MF Freedom and order

From: David Buchanan (DBuchanan@ClassicalRadio.org)
Date: Fri Apr 07 2000 - 06:44:28 BST


Hey Focs:

Just a few thoughts...

Just saw 3rdwaveDave's post. Sorry, but I don't see the connection between
time and the topic of freedom and order. Not sure what you're getting at and
I'm a little confused as to why you're quizzing me on the transition from
cyclical to linear time. Please explain. ( Is it ok if we just call you 3D?
)

************************
Ancient Greek Democracy was different than our own. Their idea of a free
person was a citizen who could vote on the laws that governed him. But those
laws could regulate any area of life, there was no sense of "privacy" as
think of it and in that sense their "democracy" was a totalitarian
government.
 
It wasn't until we get to JS Mill that the classic liberal idea of freedom
was really articulated. Here we get the idea that there are certain domains
of life that should be beyond regulation altogether. What you say, what you
think, or how you decorate your bedroom is just not considered to be within
any police jurisdiction. Privacy is a relatively new thing.

The major European Enlightenment political philosophers all seemed to work
on the same impossible, hypothetical, man-in-the-state-of-nature premise.
Hobbes was very crabby. He saw natural man as a war of all against all and
imagined life in nature would be "brutish, nasty and short". Naturally,
Hobbes' ideas about ordering society were the most authoritarian. I think it
was Locke who concieved of a social compact where natural rights are traded
for civil rights and security. And leave it to the French to be most
generous about man's natural state. "Man is born free, yet everywhere he is
in chains". Natural Rights? Man in the state of nature? Where do you suppose
they got such notions? The noble savage and the new world.

The revolution of 1776 was different that the one in 1789. America only had
to cut some strings and then drift its own way, but France really had to
turn things around. They were very fond of the noble savage and they had
lots of great thinkers, but they also had to undo an Ancient system and a
powerful Monarchy. It wasn't entirely successful because a culture's history
can't be erased overnight, even if new values can be absorbed.
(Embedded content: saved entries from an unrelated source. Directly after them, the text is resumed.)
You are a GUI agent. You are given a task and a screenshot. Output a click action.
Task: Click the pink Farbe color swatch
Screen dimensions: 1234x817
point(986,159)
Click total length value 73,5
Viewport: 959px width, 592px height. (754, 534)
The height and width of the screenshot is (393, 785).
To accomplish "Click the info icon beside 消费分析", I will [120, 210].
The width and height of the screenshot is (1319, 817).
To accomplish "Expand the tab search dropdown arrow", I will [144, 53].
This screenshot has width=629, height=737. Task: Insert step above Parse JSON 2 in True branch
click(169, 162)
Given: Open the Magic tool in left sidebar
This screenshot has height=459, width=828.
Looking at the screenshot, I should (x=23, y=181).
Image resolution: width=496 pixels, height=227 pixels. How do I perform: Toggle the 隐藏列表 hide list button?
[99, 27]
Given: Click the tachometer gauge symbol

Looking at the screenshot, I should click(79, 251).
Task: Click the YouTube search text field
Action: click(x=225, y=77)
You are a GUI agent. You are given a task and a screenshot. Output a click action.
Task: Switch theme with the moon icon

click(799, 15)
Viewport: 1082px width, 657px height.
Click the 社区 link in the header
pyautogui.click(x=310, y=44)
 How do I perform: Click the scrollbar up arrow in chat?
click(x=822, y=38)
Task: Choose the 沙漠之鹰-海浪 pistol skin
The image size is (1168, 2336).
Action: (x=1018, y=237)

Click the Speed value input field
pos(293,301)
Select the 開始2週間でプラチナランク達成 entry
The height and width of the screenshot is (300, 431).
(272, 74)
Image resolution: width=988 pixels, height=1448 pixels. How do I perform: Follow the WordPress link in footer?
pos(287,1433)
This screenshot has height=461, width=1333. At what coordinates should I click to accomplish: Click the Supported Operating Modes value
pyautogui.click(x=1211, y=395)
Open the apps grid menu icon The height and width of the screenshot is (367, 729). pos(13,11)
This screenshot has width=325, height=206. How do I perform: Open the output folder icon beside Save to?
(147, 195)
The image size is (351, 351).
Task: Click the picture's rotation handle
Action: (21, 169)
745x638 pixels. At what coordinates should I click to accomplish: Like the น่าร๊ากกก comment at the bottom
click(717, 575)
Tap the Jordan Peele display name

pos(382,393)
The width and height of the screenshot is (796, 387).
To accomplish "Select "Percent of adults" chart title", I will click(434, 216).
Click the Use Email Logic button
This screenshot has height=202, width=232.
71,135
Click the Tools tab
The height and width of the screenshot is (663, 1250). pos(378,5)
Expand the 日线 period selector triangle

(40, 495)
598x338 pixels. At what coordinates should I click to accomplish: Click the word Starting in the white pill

The conflict between Europe's old ORDER and the freedom inspired by the new
world gave us those strage oxymoronic creatures; the "enlightened despot".
Napolean's authoritarian and militaristic attempts to spread freedom and
equality througout Europe speak to this same strange mix. Emperor of the
revolution?! Ha!

It interesting to note that Napolean's extent of conquest roughly marks the
divide between eastern and western Europe. He spread the ideals of freedom
and democracy as far as the Iron Curtain, and that's not just a
co-incidence.

The revolution of 1789 started an age of revolutions, which ended in 1917
when the Russians revolted against an extremely "ordered" society. Plus they
were too far from the noble savage, so to speak. Their "revolution" gave
them real freedom for about 20 minutes.

I'm no Marxist, but freedom does seem to depend on economic justice. I mean
exploitation requires the denial of the time, energy and skill of the
worker. Just compensation for a person's labor should be the ultimate
property right, so to speak. I mean, economic freedom is a legitimate issue
in spite of Stalin's crimes.

When I think of European order, I think of an English garden or the palace
at Versallies. Grand Cathedrals, Empire and science. Its not all witch
burnings and gas chambers. And if you go back far enough, you'll find
Europeans who lived in teepees. No kidding. Clocks are European, especially
watches.

The United States is an Empire. Empire is NOT consistent with freedom,
equality or democracy. Sadly, genocidal wars against the Indians and the
enslavement of millions came after the Declaration of Independence. Please
don't take my love of freedom as some kind of flag waving patriotism. I'm
deeply disappointed at the distance between the ideals of freedom and things
as they really are in this nation.

Europe's all filled up with history. There's less space in Europe than there
is in the Hudson River valley of New York.